Overview In this project you will investigate the exponential distribution in R and compare it with the Central Limit Theorem. The exponential distribution can be simulated in R with rexp(n, lambda) where lambda is the rate parameter. The mean of exponential distribution is 1/lambda and the standard deviation is also 1/lambda. Set lambda = 0.2 for all of the simulations. You will investigate the distribution of averages of 40 exponentials. Note that you will need to do a thousand simulations.
n <- 40
lambda <- 0.2
simulations <- 1000 # Do 1000 simulations
sampleMeans = NULL # Sample means
for(i in 1:simulations) {
sampleMeans <- c(sampleMeans, mean(rexp(n, lambda)))
}
This is the sample mean.
mean1 = mean(sampleMeans) # Mean of sample means
mean1
## [1] 5.003032
This is the theoretic mean.
mean2 = 1/lambda # Theoretic mean
mean2
## [1] 5
The theoretic mean and the sample mean are close.
hist(sampleMeans,
main = "Distribution of Sample Means",
xlab = "Sample Mean",
nclass = 50,
col = "lightblue")
abline(v = mean1, col = "blue", lwd = 2)
abline(v = mean2, col = "red", lwd = 2)
This is the sample variance.
var1 = var(sampleMeans); var1
## [1] 0.6699872
This is the theoretical variance.
var2 = 1/lambda; var2
## [1] 5
The sample variance is a little larger than the theoretical variance.

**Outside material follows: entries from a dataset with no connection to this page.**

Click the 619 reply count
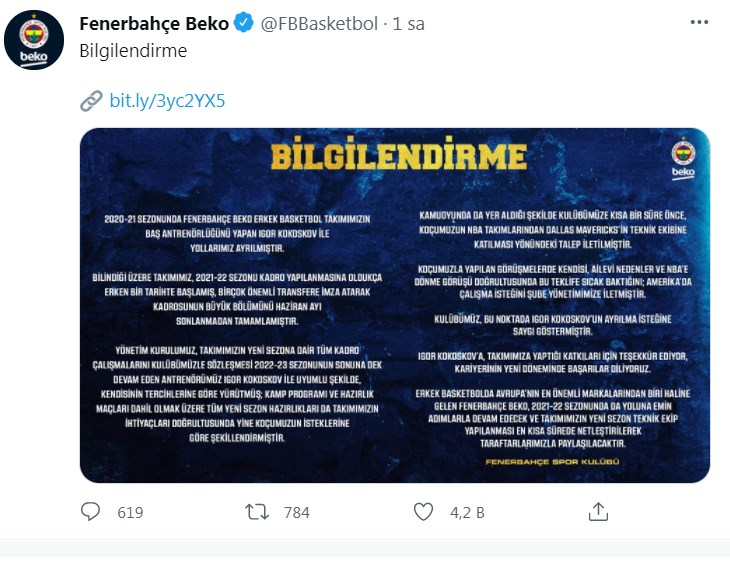730x562 pixels. (x=130, y=513)
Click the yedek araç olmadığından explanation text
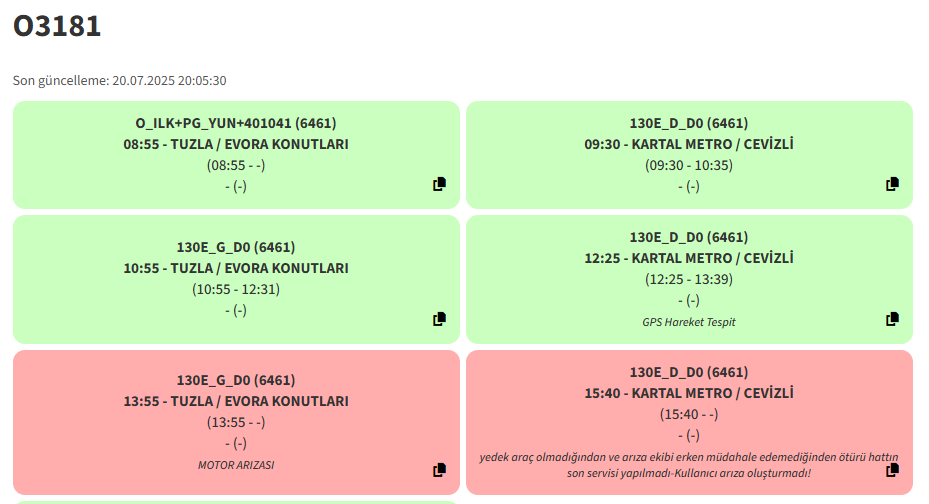This screenshot has width=929, height=504. tap(689, 465)
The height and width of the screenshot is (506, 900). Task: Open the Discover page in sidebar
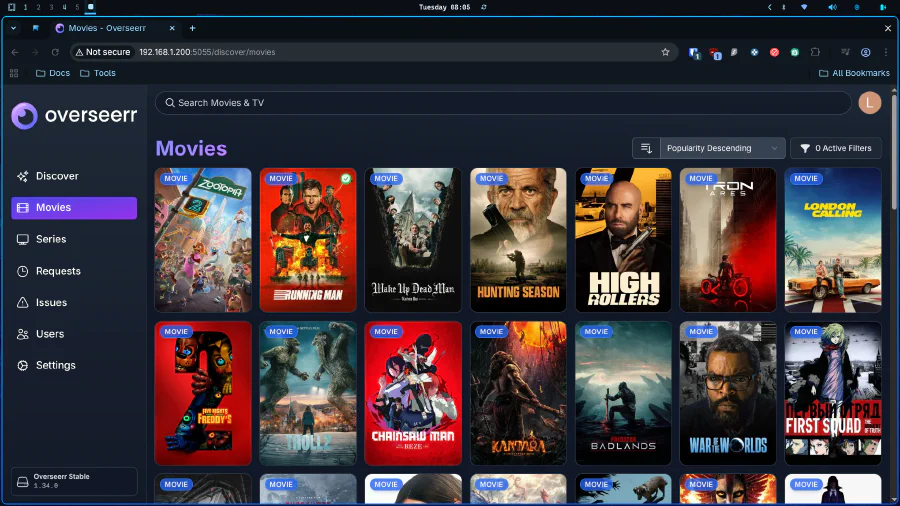[56, 176]
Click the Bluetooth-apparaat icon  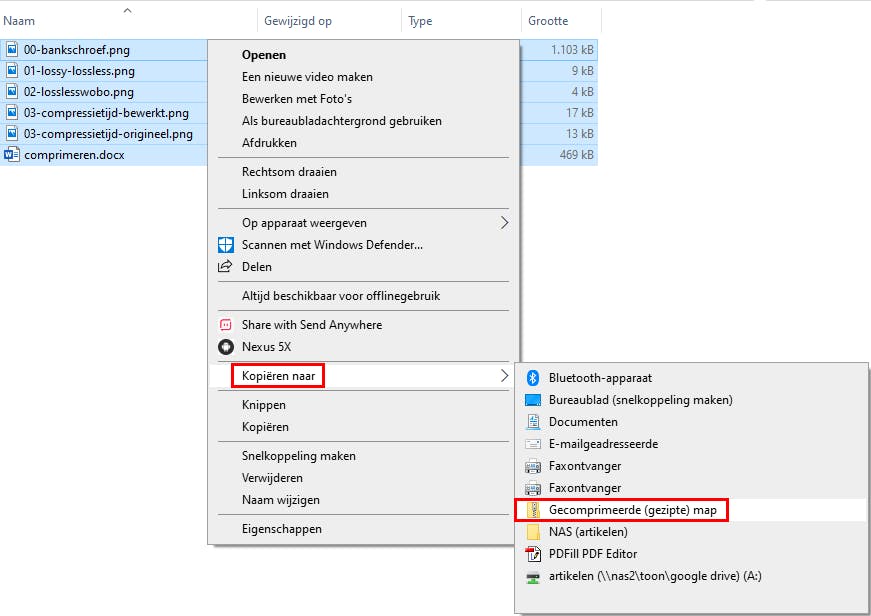(533, 377)
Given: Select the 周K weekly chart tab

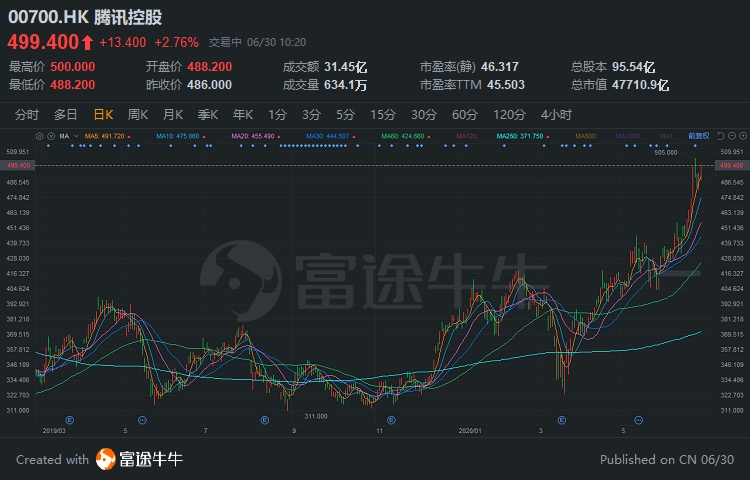Looking at the screenshot, I should click(138, 114).
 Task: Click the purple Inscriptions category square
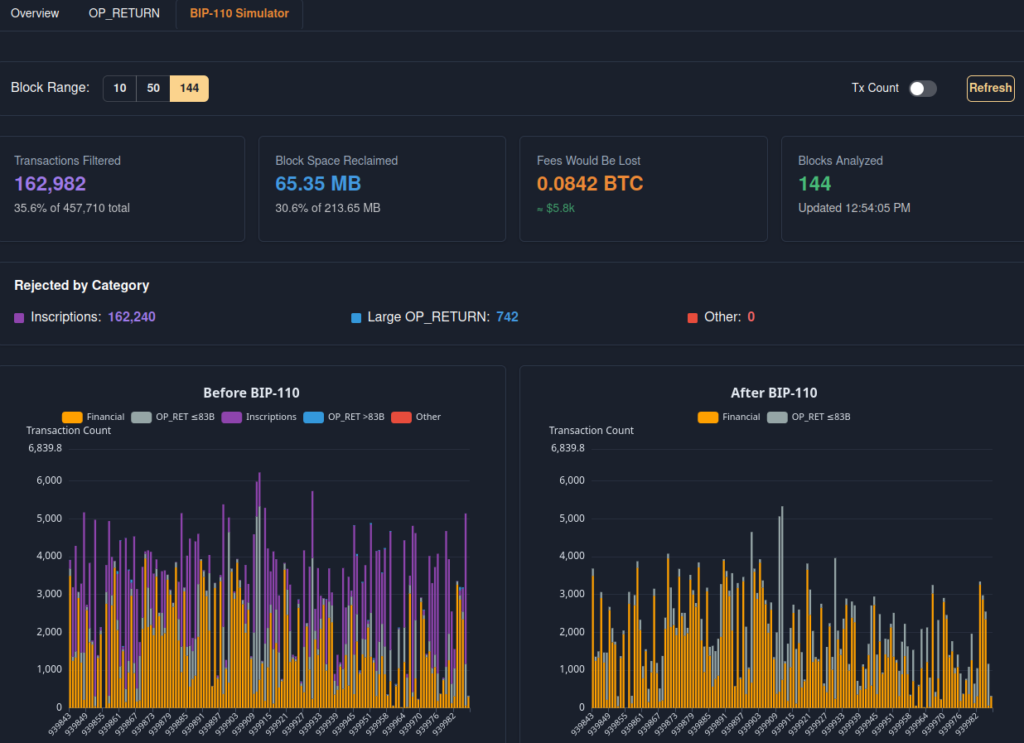19,318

The blue line is a normal distribution with that the mean equals to the sample mean, and the standard deviation equals to the sample standard deviation. The sample distribution is approximately normal.
par(mfrow = c(1,2))
hist(sampleMeans,
probability = T,
main = "Distribution of Sample Means",
xlab = "Sample Mean",
nclass = 50,
col = "lightblue")
abline(v = mean1, col = "blue", lwd = 2)
curve(dnorm(x, mean1, sd=var1^0.5),
add=TRUE, col="blue", lwd=2) # Add normal distribution line
qqnorm(sampleMeans, col="lightblue"); qqline(sampleMeans, col="blue", lwd=2)
Overview Now in the second portion of the project, we’re going to analyze the ToothGrowth data in the R datasets package.

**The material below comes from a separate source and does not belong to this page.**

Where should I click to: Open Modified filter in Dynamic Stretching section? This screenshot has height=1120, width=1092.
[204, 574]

Dataset Description The response is the length of odontoblasts (cells responsible for tooth growth) in 60 guinea pigs. Each animal received one of three dose levels of vitamin C (0.5, 1, and 2 mg/day) by one of two delivery methods, orange juice or ascorbic acid (a form of vitamin C and coded as VC).
head(ToothGrowth)
summary(ToothGrowth)
## len supp dose
## Min. : 4.20 OJ:30 Min. :0.500
## 1st Qu.:13.07 VC:30 1st Qu.:0.500
## Median :19.25 Median :1.000
## Mean :18.81 Mean :1.167
## 3rd Qu.:25.27 3rd Qu.:2.000
## Max. :33.90 Max. :2.000
par(mfrow = c(1,2))
hist(ToothGrowth$len, nclass = 50)
hist(ToothGrowth$dose, nclass = 50)
The dose and teeth growth are very positively linearly related.
ToothGrowth_VC <- subset(ToothGrowth, ToothGrowth[,"supp"] == "VC")
ToothGrowth_OJ <- subset(ToothGrowth, ToothGrowth[,"supp"] == "OJ")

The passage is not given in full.